Ejemplos que Valen

SAM_0375Cuando La crianza y educación es acertada desde las edades más tempranas, no resulta difícil emplear modelos de vida y ejemplos capaces de dejar indelebles huellas en la personalidad infantil. Pero para que esa valiosa ayuda de los padres resulte más provechosa es imprescindible ofrecer la necesaria orientación, a fin de que toda esa labor educativa contribuya a una mejor comprensión del papel que corresponde a cada cual para lograr el objetivo propuesto.

La preocupación de la familia no debe limitarse a la atención material y los resultados docentes, pues hay otros aspectos esenciales que han de tenerse en cuenta y que son parte fundamental de la educación del individuo. De ahí la validez de los paradigmas para afianzar nuestros preceptos y crear las conceptos y valores deseables. Pongamos un ejemplo; el bebé necesita durante un tiempo que lo lleven en brazos y sentir el calor que le trasmite la madre cuando lo carga y que es vital en el primer año de vida. Pero llega un momento en que ya domina la marcha y quiere conocer por sus pies el mundo circundante, a tenor de las inevitables caídas que pueda darse. No dejarlo probar fuerzas, pudiera perjudicar su desarrollo evolutivo.

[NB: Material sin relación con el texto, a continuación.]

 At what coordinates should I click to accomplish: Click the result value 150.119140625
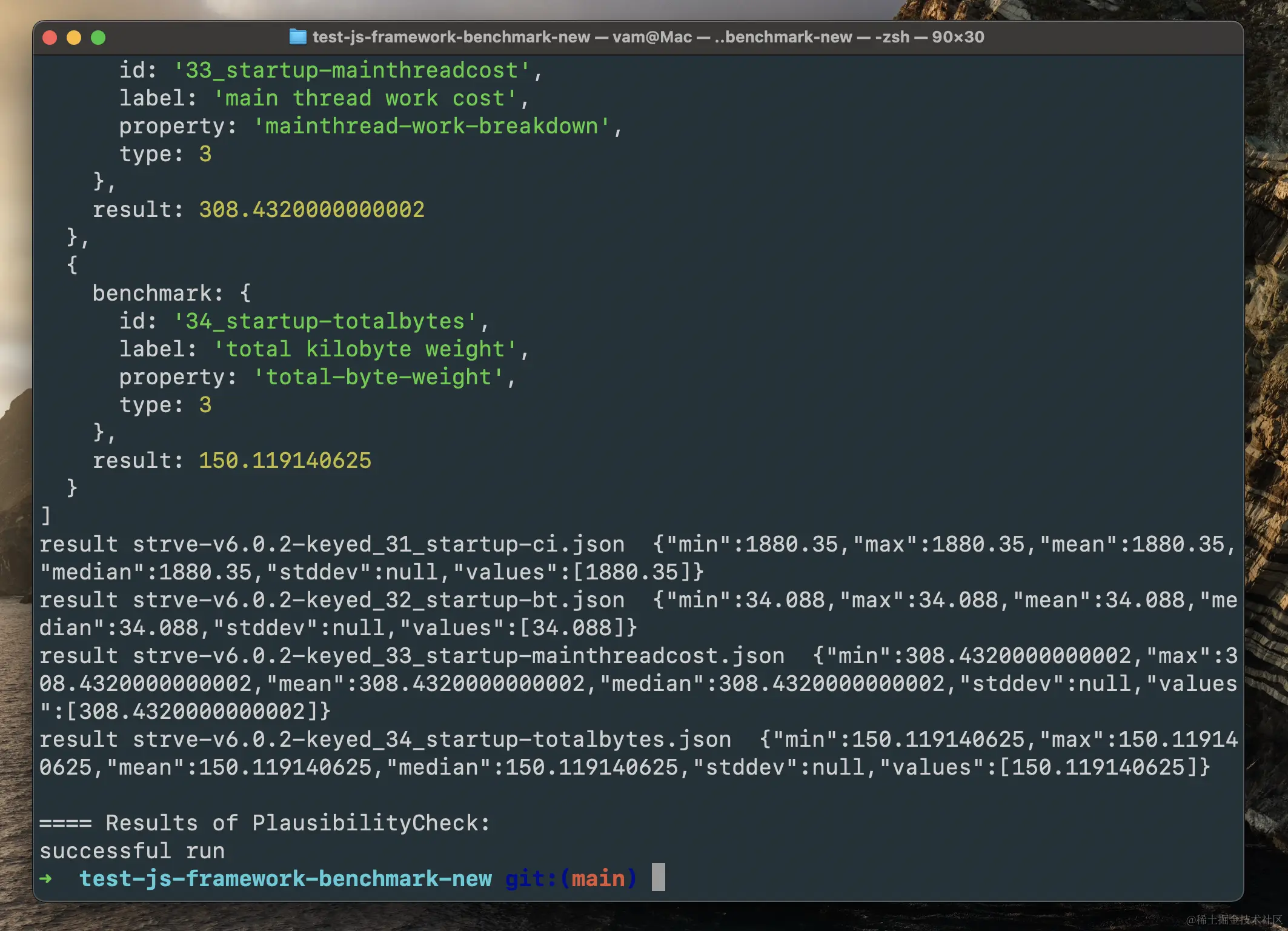[285, 461]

Ello es aplicable a cualquier edad. Y es que, parejamente al amor debe anidar la inteligencia para dirigir cada paso de nuestros hijos, experimentar con ellos sus dificultades y éxitos y educarlos con sabiduría, correctamente en cada lugar, entendiendo que todas esas conductas se inculcan en la casa y calzan nuestras enseñanzas y ejemplos desde la niñez.

De poco vale que un joven posea valiosos conocimientos si socialmente no sabe conducirse como es debido y concurre a un lugar vestido inapropiadamente, no saluda ni da muestras de respeto al dirigirse a los demás. Los buenos modales no solo son agradables por sí mismos, sino que incorporan rasgos distintivos a la personalidad del niño y del joven que serán expresión de afecto y solidaridad para los que lo rodean. Un niño irrespetuoso, que antepone sus deseos y necesidades a las de los otros, es un inadaptado a su medio familiar. Con su propia actuación los padres van enseñando a sus hijos cómo comportarse en las distintas situaciones; son el modelo a seguir. Por consiguiente, deberán mostrar aquellas cualidades que desean reflejar en ellos y que serán la base de sus mejores valores como persona.